■ **Data extract**:
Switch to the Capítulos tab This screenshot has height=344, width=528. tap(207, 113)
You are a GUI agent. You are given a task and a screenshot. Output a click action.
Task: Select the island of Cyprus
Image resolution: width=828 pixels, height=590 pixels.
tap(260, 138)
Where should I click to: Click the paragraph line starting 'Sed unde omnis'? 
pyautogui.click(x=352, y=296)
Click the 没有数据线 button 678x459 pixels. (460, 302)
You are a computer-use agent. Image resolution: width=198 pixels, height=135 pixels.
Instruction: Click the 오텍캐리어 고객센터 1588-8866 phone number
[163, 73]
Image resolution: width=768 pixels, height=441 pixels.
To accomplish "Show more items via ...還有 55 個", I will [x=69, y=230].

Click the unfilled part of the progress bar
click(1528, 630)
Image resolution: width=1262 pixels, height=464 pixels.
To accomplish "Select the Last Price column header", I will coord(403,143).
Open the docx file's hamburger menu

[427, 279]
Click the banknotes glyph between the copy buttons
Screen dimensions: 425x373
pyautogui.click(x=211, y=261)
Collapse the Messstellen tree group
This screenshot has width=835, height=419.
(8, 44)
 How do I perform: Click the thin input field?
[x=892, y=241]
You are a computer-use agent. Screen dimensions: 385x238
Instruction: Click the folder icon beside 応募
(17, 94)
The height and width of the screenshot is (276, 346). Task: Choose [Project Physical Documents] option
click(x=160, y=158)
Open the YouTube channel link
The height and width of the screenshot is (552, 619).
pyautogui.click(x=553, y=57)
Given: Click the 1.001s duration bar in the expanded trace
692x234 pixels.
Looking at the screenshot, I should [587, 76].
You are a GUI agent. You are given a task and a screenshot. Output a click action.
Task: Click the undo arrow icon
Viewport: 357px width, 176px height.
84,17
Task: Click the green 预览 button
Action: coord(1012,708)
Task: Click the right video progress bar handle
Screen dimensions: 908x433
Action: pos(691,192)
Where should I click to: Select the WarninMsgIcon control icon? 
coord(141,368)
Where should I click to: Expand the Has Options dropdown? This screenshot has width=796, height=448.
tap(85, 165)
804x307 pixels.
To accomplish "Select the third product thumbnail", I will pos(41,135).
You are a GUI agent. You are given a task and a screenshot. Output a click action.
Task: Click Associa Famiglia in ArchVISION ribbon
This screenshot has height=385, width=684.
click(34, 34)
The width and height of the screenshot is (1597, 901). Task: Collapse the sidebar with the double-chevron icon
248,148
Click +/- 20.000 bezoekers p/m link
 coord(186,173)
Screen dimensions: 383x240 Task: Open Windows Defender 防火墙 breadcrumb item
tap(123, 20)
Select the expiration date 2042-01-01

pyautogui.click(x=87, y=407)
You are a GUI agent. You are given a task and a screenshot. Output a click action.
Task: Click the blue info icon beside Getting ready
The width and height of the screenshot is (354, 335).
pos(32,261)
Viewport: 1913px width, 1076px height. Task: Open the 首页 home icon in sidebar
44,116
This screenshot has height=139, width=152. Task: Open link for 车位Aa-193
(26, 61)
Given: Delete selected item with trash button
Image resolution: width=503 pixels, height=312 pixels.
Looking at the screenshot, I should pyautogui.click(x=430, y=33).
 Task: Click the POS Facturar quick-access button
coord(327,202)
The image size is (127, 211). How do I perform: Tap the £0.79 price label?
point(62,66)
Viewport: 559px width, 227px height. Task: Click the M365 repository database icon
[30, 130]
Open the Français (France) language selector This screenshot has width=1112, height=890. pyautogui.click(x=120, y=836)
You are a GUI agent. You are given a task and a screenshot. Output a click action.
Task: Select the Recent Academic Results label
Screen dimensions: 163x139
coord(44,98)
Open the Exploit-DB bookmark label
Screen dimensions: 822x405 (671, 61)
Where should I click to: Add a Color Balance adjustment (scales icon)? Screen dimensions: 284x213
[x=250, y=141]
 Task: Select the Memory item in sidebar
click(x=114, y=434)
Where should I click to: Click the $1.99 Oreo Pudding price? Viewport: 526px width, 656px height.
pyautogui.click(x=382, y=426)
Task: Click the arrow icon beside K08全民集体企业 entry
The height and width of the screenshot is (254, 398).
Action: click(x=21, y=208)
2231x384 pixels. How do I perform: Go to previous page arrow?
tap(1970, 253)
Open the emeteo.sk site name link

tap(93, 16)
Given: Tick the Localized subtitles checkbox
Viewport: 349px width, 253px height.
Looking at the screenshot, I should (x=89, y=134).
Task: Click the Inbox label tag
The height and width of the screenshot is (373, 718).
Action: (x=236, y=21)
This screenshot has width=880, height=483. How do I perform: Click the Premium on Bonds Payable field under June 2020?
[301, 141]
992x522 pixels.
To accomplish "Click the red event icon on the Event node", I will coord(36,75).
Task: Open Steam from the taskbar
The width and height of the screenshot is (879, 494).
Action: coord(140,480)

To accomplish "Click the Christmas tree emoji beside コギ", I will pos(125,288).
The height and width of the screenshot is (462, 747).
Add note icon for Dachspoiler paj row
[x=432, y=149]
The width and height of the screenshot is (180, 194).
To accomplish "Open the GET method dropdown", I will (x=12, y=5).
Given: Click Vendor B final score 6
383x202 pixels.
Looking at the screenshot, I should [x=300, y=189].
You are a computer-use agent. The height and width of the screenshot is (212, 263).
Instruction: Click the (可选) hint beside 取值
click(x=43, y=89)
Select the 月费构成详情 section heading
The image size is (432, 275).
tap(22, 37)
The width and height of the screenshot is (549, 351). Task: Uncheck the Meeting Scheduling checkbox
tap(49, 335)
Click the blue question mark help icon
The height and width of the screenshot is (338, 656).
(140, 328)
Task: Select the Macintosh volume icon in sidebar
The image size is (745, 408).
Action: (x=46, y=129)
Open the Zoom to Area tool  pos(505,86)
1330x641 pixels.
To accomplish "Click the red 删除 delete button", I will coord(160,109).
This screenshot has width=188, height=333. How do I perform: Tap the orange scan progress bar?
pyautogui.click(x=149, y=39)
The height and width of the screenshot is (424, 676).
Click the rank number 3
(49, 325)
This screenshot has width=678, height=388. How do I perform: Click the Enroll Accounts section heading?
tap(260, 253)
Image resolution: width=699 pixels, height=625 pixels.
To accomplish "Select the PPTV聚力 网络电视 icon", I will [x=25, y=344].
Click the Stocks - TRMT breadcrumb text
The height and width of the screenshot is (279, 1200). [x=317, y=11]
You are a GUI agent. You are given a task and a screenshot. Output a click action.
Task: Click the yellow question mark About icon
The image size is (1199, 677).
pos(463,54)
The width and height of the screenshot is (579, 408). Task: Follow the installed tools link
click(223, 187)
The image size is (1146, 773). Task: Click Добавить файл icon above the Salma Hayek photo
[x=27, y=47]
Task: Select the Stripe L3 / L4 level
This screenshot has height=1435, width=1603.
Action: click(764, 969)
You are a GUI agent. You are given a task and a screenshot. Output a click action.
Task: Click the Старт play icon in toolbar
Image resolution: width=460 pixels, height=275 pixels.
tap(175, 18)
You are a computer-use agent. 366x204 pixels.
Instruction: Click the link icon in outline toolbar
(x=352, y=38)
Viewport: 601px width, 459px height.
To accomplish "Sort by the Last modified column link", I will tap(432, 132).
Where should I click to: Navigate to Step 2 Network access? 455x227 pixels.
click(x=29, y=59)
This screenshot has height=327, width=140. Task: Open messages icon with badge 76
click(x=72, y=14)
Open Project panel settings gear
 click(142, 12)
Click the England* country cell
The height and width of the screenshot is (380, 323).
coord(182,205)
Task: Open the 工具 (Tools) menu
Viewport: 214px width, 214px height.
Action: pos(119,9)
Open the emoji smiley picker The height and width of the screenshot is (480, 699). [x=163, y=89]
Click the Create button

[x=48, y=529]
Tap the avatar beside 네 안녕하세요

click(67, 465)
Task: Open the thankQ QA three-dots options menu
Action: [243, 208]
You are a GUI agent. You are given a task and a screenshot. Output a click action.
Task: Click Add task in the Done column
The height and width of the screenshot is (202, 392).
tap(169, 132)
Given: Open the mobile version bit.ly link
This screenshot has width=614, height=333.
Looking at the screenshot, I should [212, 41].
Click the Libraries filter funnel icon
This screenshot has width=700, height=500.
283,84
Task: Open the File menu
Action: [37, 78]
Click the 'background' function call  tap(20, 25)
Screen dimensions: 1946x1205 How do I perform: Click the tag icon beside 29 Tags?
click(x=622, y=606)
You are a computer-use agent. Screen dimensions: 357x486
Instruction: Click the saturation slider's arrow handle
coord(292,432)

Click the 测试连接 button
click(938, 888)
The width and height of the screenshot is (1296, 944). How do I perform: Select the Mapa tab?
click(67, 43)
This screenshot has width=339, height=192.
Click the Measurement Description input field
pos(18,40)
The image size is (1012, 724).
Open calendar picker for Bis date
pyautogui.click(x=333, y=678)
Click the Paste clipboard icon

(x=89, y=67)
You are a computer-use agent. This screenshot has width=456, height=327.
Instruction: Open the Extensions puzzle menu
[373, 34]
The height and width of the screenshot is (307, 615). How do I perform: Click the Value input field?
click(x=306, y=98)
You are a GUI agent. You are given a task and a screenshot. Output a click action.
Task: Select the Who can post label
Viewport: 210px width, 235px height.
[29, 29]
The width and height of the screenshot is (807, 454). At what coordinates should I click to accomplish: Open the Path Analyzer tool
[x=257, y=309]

■ **Given request**: Turn everything from the line containing "2231x384 pixels. How" down to the line containing "Looking at the screenshot, I should (x=89, y=134)." into a numbered list, one line per entry and blank lines left out.

■ **Output of the exercise**:
1. 2231x384 pixels. How do I perform: Go to previous page arrow?
2. tap(1970, 253)
3. Open the emeteo.sk site name link
4. tap(93, 16)
5. Given: Tick the Localized subtitles checkbox
6. Viewport: 349px width, 253px height.
7. Looking at the screenshot, I should (x=89, y=134).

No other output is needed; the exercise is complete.